Chico Buarque: 66 anos de poesia (ou "O Chico é eterno!")
A Arte é um tipo de conhecimento que transita no terreno arenoso das paixões, da sensibilidade, da intuição, do aspecto mais fluídico do Ser. A Filosofia e a Ciência, diferentemente, perquirem os aspectos estáveis da realidade, utilizando um discurso lógico e rigoroso, quase dogmático, movidas pela crença na posse de um conhecimento objetivo (universal e necessário). A Arte tem a seu favor a liberdade de expressão (com contradições e tudo), por isso está mais próximo da vida, tornando o artista um arauto capaz de dizer: ali está o real, sem qualquer necessidade de demonstração.
O poeta e escritor Francisco Buarque de Holanda é, por excelência, a personificação do artista no sentido estrito do termo. É capaz de sintetizar numa frase aquilo que filósofos e cientistas não conseguem em tratados inteiros. Chico é irreverente, ousado, rigorosamente desordeiro. Sabe que a ordem é produto do intelecto humano e a vida – o seu verdadeiro objeto – não tem regras preconcebidas, e que, para capturá-la, é preciso lançar a rede ao desconhecido sem saber o que nela virá.
Chico quando olha para a sociedade sempre a inverte e subverte. Fala do guri e do pivete de forma não institucionalizada. O menor infrator não é somente um delinqüente, mas alguém que vive a vida em suas limitações, fraquezas e ilusões. A meretriz, filha do desprezo, ironicamente precisa conter o asco de dormir com um nobre forasteiro para redimir uma cidade inteira. O que é o justo e o correto? O poeta não diz, apenas nos atormenta com suas insinuações.
Quando fala do sentimento feminino, não o faz buscando definições universais com descrições exatas e idealizadas, mas retrata a mulher individual, imperfeita, que sofre com a submissão; que se desespera e chora baixinho atrás da porta ao ser abandonada. Que espera o marido no portão todo dia, fazendo tudo igual. Fala também de uma mulher forte, que leva o sorriso da gente e é capaz de encontrar outro “mais e melhor”, como quem diz: “não se mirem no exemplo das mulheres de Atenas”.

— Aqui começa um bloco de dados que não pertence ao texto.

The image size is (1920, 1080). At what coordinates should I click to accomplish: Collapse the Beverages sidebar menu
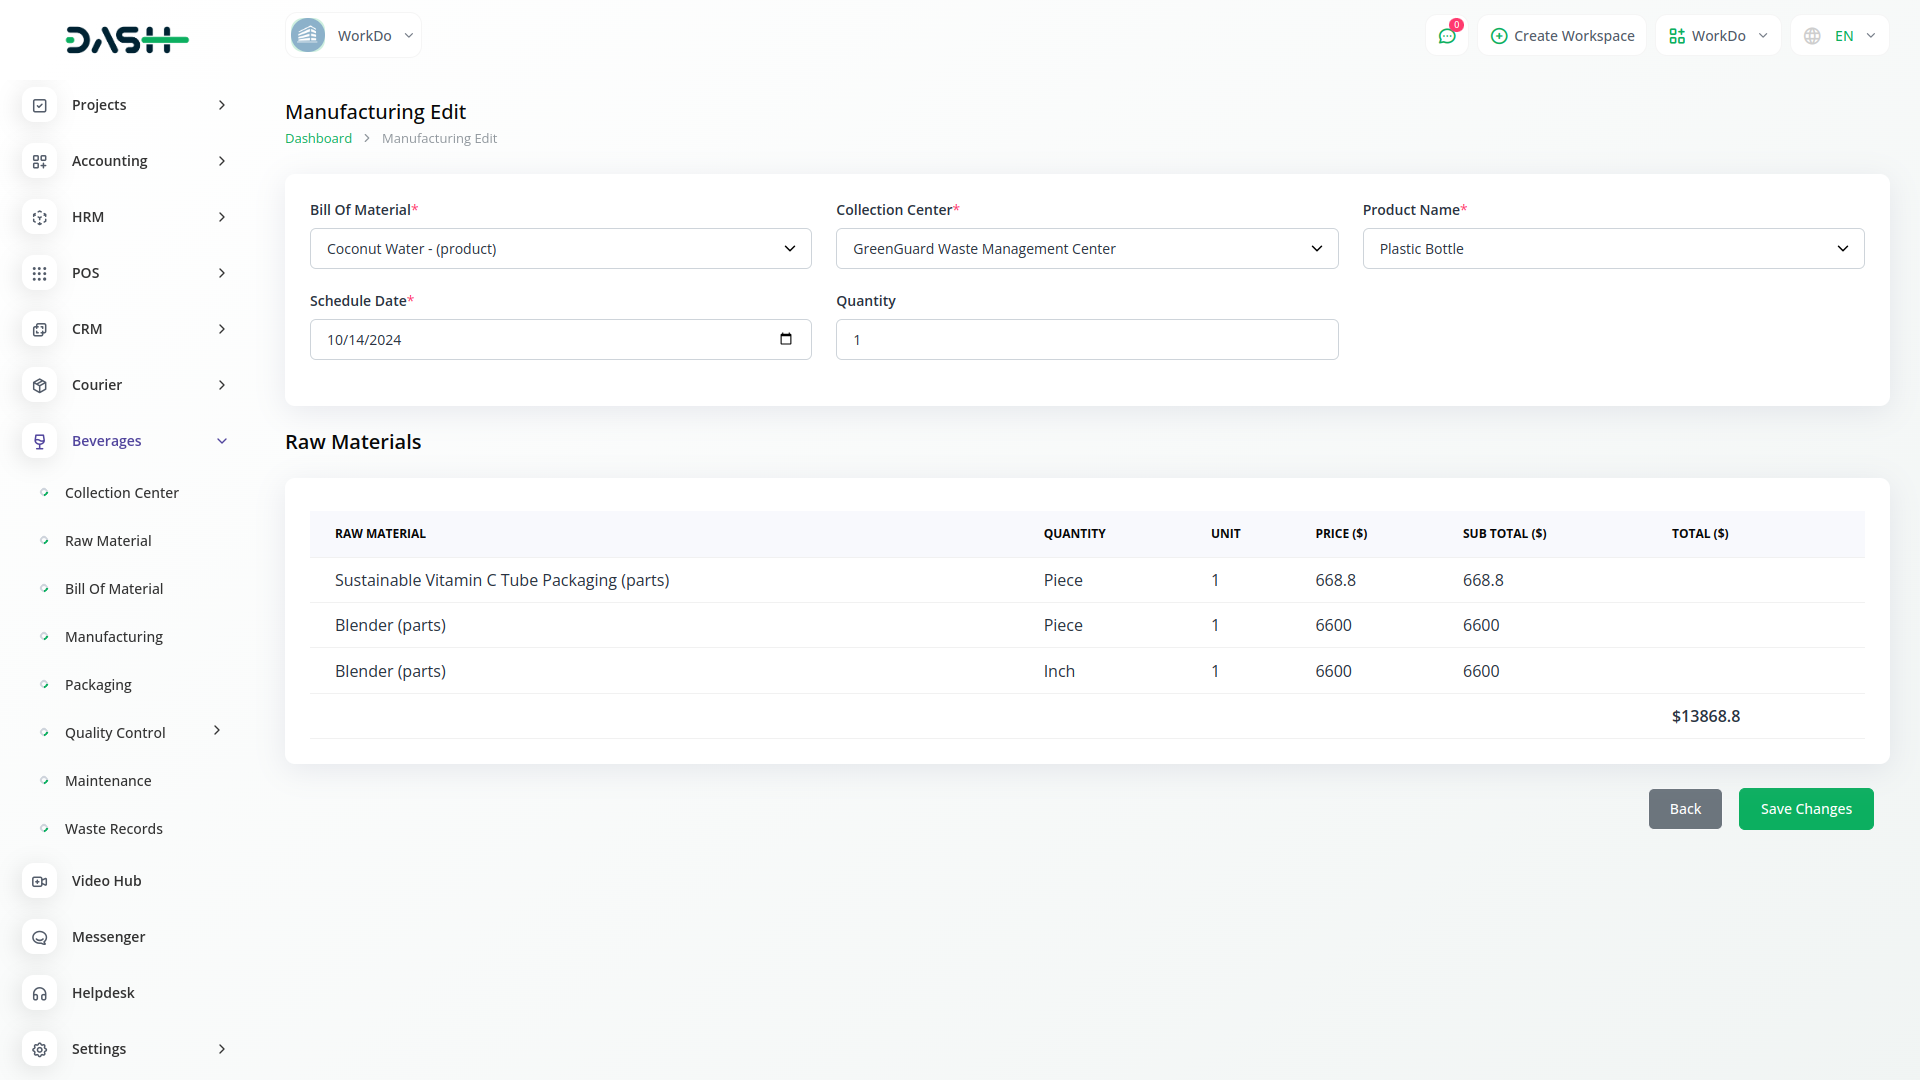tap(222, 441)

Chico sabe que não é preciso ser filósofo para ver o que está ao redor dos acontecimentos. Quando se vai contra a correnteza, a roda viva (o sistema) nos leva “para lá”. Que o malandro - na dureza - não é julgado, condenado e culpado pela cachaça consumida indevidamente, mas pela situação, pelo contexto, que como um turbilhão faz o que quer com o nosso destino.
Mas o poeta, ao mesmo tempo, ri e brinca com o próprio destino, culpando-o ironicamente das nossas imperfeições e desditas; das nossas condutas transgressoras, sugerindo que não há um anjo malvado ou um chato de um querubim capaz de nos fazer bons ou ruins; nem um Deus gozador que se compraz em nos colocar em situações embaraçosas, porque a vida é responsabilidade nossa, enquanto seres livres e conscientes.
Chico, mais uma vez, desbanaliza o cotidiano nos dizendo que não é na Lapa que está o verdadeiro malandro, mas em algum lugar do serviço público, com gravata, mulher, tralha e tudo. E que apesar dele, amanhã há de ser outro dia. E se esse dia chegar, não será obra do acaso, mas daqueles que nada tem a perder para ousarem formar um verdadeiro cordão contra os poderosos. Porque a vida tem sempre saída. A vida tem sempre razão.
A palavra é a matéria prima do artista. Ele a toma em suas múltiplas possibilidades para nos dizer simplesmente que elas são apenas palavras, nada mais. Capazes de ser utilizadas nas mais estrambóticas situações, “só por ouvir dizer”. Mas sabe, ao revés, que elas têm o condão de criar a realidade, como o artista cria as metáforas. Cala-se, dizendo. Diz em silêncio, “porque a dor não passa”. Porque a condição humana é simples e cruel.
Quando ele fala de amor, parece querer nos confundir. Desdenha do grande amor mudando de calçada; mas, de repente, sente o peito arder de desejo ao ver Cecília passar. Chico não fala de um amor atemporal – pretensão dos filósofos – mas de um sentimento mundano que nos faz contar segredos lindos e indecentes; ou que nos deixa paralisados ao ver a amada saindo do mar. O poeta denuncia a instabilidade do espírito humano, "que ri e chora, que chora e ri".
O Chico é isso e muito mais, porque com a sua arte nos faz duvidar das crenças do dia a dia, nos provoca, nos deixa inseguro e depois nos conforta com uma linda canção de amor. Porque a verdade não é o seu tema. O seu objeto é, simplesmente, a vida.
Parabéns ao Francisco, porque o Chico é eterno!